Buy ‘The Palm-Wine Drinkard’
The Palm Wine Drinkard – Amos Tutuola BOOK REVIEW
Amos Tutuola and the Gendering of Peace in Africa
Amos Tutuola: The Palm-Wine Drinkard| Nigerian Writers| Postcolonialism
We first of all thank you, sir, for granting us this interview.
We learnt you have not been well for some time. Hope you are okay now?
I thank God.
Apart from your illness, you’ve been rather quiet now for some time. What’s been happening?
You mean about writing another book?
Well, you know, my policy is that when I finish working on a book, and it is published, I always hesitate to lay hands on another book because I always [have to] think, go out collecting materials here and there, and then sit down, think both day and night. That is why it takes a long time before I write the next book.
Sir, you just said you were collecting material for other books. Where do you collect these materials?
From my village, or villages around my village.
In what form? Do you interview people? How do you collect stories?
You know that nothing goes for nothing nowadays. Before, I didn’t give anything to them, when I invited them at night during the leisure hours after the day’s work. In those days, there was nothing to amuse people, like radio, television and so forth, except to tell tales at night. Well, I invited people together – this papa, the brother, and so on – to tell me some tales. They started. When one finishes his own, another would start, and so on. [Then] I gathered the stories together.
With a tape recorder?
No, no, no! There was nothing like a tape recorder then. Just listening. I may listen up to six or eight stories. When they went to sleep, I put on light and then start to write them down from the brain. That is why I have got soot on my eye.
Okay, what about now?
Now, as I did now (i.e. recently), it is with money and drink. I bought some ogogoro and palm wine, then in the form of telling them what is happening in the town… Later I produce…
But I thought [by now] you must have heard all the stories available in Yorubaland?
In Yoruba? Er… no…
Do you still collect new stories then?
Of course, still. But many of them tell me those which I already heard and written down. It is a sort of repetition, but that one I don’t take as anything because I have already got that one in hand… but it is very difficult to get proper folk tales now.
Well, you know, I think this civilization has affected everything.
In what way?
The people don’t mind to tell tales any more. So they have no interest in telling tales. Instead of that, they listen to radio, to television. They play tapes and so on.
But they all know you, don’t they?
They know me. Why?
If you call them now, they know it is for a story?

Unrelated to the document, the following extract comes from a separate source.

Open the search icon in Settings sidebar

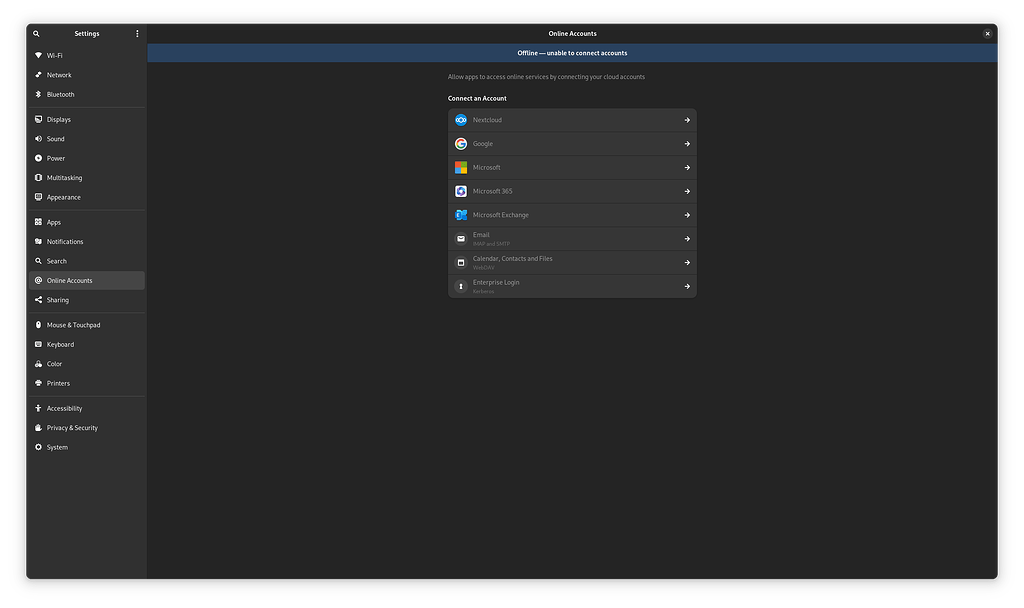[x=36, y=33]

It is for a story, yes. But really, if they tell me about ten, may be only two of them would be okay and it may be in the form a small boy, who wouldn’t mind….
Do you, therefore, modify those stories, or do you use them exactly as they tell you?
Thank you. When I want to use a folktale, Yoruba folktale is the main material I use in my stories. Then second, Yoruba proverbs… Third, Yoruba religion; I use it in my stories. [Fourth] I use Yoruba beliefs. Then jokes. After, I add my own self-imaginations, and my imaginations are those of Yoruba.
Well, I was going to ask those questions later. I thought maybe we should finish with the personal details first… So, what I’d like to know is, what has kept you going since then?
Well, you know, just as, for example, if someone has started to drink bit by bit, or is following a drunkard, and then he too started to take bit by bit, later it would become his habit. Well, I started storytelling from school. Later, when I read several books about stories, that gave me inspiration to write my own. I write it first, then dumped it somewhere. Later, when that one was published, I saw the fame it gave me, and that encouraged me to continue.
And have you been satisfied with the fame and success…?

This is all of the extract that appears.